É tão fácil condenar, jogar a todo e qualquer um que entra no jogo da representação dos interesses coletivos na vala comum da indecência e da esperteza… Como se não houvesse matizes e como se não fôssemos, todos, humanos, às vezes, aqui e acolá, sujeitos a pequenos deslizes, a ceder a pequenas tentações. Requer-se dos políticos a perfeição que ninguém, por sua vez, é capaz de suportar para si mesmo, de ver implantada em sua própria vida. E o que é que acaba acontecendo com essa presunção irrestrita de culpa? Que quando surge alguém realmente sério, capaz, puro, em suma, alguém bom, isso passa desapercebido, em meio a brancas (ou pretas) nuvens, o que só beneficia aos políticos corruptos.

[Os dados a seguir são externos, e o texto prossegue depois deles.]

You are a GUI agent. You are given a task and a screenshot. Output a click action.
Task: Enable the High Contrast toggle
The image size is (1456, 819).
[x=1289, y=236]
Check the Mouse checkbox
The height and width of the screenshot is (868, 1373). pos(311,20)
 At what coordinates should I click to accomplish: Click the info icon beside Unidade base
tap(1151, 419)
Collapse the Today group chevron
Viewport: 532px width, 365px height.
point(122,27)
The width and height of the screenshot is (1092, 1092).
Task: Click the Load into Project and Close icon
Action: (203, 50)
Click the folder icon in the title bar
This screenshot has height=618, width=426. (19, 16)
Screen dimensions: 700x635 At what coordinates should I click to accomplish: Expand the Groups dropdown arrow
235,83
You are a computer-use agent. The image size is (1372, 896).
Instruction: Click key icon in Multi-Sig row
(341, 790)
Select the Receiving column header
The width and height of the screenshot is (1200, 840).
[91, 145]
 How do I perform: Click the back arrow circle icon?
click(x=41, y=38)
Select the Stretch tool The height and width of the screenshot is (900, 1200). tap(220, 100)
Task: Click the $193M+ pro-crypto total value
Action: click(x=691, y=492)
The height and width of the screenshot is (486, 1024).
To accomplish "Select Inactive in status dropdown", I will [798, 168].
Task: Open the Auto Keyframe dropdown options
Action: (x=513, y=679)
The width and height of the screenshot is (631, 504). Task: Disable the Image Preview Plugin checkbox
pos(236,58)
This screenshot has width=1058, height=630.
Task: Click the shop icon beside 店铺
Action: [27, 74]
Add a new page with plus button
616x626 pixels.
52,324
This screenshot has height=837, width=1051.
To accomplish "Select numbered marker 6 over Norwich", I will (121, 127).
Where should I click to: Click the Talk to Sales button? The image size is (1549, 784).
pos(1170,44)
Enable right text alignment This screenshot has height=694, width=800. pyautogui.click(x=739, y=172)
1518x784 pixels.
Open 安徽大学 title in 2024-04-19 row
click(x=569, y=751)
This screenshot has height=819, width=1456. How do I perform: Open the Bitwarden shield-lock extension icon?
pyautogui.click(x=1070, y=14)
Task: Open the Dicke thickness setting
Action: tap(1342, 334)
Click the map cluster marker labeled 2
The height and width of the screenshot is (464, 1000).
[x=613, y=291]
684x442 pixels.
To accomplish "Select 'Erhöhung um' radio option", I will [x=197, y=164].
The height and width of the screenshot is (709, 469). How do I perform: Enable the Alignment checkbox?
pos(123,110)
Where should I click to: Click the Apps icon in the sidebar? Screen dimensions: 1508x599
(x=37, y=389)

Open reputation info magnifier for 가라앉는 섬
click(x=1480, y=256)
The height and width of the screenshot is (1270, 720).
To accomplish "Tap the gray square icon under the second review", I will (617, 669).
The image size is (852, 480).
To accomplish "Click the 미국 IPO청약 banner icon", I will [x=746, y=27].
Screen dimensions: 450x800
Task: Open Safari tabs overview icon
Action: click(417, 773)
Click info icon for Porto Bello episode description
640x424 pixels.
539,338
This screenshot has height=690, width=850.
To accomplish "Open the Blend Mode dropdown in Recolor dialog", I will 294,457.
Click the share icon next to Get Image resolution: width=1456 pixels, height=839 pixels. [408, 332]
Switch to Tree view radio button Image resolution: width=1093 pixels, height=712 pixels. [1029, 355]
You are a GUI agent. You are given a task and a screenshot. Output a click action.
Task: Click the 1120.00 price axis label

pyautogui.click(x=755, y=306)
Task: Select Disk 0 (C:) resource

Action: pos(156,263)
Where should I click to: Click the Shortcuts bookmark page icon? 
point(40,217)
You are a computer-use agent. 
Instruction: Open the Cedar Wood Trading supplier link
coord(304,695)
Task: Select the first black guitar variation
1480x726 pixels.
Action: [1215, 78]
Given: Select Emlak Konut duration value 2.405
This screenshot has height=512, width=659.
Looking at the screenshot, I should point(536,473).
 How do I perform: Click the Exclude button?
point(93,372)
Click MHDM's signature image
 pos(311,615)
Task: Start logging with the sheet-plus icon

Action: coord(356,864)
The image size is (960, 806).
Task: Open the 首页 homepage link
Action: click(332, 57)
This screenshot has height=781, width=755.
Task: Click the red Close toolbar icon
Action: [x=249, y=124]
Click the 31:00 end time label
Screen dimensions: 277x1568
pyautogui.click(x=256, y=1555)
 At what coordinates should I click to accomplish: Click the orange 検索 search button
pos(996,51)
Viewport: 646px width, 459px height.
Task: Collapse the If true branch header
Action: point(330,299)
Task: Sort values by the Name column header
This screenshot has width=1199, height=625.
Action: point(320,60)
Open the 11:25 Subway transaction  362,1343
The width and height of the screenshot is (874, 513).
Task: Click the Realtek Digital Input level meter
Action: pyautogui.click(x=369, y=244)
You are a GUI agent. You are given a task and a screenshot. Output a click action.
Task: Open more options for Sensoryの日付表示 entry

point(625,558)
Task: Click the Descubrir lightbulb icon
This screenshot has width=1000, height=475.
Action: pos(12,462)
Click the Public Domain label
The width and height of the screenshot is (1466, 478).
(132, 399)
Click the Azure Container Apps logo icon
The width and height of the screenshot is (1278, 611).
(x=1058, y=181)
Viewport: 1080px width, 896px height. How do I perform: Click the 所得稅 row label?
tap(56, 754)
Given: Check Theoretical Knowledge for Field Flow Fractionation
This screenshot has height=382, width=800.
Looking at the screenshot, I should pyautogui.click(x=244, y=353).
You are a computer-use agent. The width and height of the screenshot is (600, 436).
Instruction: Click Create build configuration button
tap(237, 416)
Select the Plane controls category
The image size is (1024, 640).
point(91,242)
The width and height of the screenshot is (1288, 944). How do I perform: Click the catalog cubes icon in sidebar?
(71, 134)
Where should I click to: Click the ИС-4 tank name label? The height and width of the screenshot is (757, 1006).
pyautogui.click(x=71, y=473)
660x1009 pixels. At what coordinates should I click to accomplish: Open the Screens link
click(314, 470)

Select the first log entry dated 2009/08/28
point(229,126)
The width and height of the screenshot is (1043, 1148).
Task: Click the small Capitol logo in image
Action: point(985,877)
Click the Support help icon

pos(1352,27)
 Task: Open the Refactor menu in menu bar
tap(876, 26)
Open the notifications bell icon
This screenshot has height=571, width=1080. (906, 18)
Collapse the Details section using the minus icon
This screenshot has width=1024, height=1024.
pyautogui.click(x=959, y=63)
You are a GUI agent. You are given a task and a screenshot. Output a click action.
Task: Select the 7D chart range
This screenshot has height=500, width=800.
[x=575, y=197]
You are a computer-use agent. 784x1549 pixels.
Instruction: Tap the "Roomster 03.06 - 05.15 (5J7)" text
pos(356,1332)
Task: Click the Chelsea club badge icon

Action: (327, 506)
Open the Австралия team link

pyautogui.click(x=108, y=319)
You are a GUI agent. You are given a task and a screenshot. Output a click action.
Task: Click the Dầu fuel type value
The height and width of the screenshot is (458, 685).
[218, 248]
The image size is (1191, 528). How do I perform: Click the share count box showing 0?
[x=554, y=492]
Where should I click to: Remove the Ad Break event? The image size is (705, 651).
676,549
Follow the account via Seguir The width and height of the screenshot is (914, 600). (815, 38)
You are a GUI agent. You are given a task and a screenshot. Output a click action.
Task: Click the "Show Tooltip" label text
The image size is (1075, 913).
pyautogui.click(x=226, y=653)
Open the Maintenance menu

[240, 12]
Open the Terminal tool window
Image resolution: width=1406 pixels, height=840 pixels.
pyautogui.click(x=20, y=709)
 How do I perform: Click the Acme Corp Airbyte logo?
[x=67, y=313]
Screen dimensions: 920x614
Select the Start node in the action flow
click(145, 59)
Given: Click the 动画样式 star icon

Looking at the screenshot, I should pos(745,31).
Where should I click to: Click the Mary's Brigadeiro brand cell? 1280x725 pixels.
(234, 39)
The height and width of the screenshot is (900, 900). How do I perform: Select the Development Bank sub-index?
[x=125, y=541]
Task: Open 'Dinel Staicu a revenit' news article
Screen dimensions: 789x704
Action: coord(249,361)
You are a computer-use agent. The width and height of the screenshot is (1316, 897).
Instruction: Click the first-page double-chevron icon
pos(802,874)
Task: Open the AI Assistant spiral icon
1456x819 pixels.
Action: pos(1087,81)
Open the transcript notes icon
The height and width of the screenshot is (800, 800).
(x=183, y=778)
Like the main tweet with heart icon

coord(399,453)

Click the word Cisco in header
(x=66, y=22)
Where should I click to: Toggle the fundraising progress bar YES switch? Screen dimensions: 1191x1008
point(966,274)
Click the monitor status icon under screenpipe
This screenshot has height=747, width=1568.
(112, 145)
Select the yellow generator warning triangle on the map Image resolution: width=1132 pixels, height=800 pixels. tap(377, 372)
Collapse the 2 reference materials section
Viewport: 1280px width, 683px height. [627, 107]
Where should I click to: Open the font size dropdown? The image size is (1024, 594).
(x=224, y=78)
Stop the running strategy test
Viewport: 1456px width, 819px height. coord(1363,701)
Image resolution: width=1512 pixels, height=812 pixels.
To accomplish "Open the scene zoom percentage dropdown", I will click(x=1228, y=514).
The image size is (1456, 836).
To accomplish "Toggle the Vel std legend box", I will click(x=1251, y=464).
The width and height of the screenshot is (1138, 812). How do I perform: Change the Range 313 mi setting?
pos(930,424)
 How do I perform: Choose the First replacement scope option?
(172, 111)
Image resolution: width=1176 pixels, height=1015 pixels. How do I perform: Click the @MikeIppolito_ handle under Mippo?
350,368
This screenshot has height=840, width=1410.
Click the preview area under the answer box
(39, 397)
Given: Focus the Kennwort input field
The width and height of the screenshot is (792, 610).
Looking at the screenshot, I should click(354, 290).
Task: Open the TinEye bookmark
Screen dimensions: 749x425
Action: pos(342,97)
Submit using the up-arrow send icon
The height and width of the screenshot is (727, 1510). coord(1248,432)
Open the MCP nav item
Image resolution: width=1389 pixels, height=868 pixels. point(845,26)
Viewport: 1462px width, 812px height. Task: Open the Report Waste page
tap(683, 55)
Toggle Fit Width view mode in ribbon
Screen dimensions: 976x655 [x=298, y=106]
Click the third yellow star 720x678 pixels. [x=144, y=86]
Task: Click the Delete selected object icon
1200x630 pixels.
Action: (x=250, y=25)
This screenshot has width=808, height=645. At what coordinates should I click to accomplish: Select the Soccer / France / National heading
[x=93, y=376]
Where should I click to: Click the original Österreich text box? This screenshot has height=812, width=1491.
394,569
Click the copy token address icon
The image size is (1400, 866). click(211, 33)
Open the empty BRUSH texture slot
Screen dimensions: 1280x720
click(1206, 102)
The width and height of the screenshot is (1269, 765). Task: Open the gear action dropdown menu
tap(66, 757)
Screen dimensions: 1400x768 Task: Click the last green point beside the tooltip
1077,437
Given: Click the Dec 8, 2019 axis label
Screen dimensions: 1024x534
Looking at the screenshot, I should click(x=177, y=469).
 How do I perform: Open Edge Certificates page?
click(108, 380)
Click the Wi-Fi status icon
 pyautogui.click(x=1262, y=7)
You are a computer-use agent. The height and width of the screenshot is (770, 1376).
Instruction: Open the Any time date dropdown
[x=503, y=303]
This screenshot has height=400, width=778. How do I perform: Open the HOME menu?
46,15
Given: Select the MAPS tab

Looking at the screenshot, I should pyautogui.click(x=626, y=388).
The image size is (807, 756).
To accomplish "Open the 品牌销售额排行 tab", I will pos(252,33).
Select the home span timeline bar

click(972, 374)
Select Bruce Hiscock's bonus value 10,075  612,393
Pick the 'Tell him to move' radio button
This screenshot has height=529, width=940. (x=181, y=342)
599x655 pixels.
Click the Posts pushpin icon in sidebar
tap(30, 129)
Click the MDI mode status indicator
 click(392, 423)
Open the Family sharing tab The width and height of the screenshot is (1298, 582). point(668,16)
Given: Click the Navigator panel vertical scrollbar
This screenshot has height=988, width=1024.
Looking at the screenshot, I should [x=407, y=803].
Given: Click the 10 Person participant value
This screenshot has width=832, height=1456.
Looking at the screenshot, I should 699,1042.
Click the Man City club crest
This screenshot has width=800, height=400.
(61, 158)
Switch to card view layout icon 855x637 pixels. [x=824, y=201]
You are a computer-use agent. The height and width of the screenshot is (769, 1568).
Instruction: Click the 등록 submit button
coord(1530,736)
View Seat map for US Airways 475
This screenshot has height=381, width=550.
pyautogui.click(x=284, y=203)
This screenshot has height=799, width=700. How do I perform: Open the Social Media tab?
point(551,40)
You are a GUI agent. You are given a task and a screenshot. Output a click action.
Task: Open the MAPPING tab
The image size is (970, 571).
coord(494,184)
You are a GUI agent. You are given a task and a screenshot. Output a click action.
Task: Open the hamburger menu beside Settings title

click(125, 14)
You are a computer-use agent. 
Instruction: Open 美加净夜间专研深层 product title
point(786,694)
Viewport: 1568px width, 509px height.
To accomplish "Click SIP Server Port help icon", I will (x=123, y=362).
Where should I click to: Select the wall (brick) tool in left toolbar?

Um amigo meu que morou um tempo no exterior e que gosta de cinema se espanta e se chateia com o fato de o cinema brasileiro só tratar, na sua visão, do tema violência. Não tenho muito o quê contra-argumentar, a não ser o fato de que a questão, o incômodo, talvez não seja tanto o excesso de violência, mas a falta de heróis no nosso cinema. Talvez, um cinema sem heróis seja, de fato, um cinema irrelevante – e eis que Padilha, depois de ter buscado, feito um espermatozóide, desesperada e infrutíferamente, por um, no primeiro filme, conseguiu uma dupla fecundação, neste segundo.
Meu maigo e compadre. Fiquei com medo de ver o primeiro só de ouvir o que favam. Agora tenho que ver os dois para entender essa “vida decente em meio à política”. Abraço e parabéns pela crônica.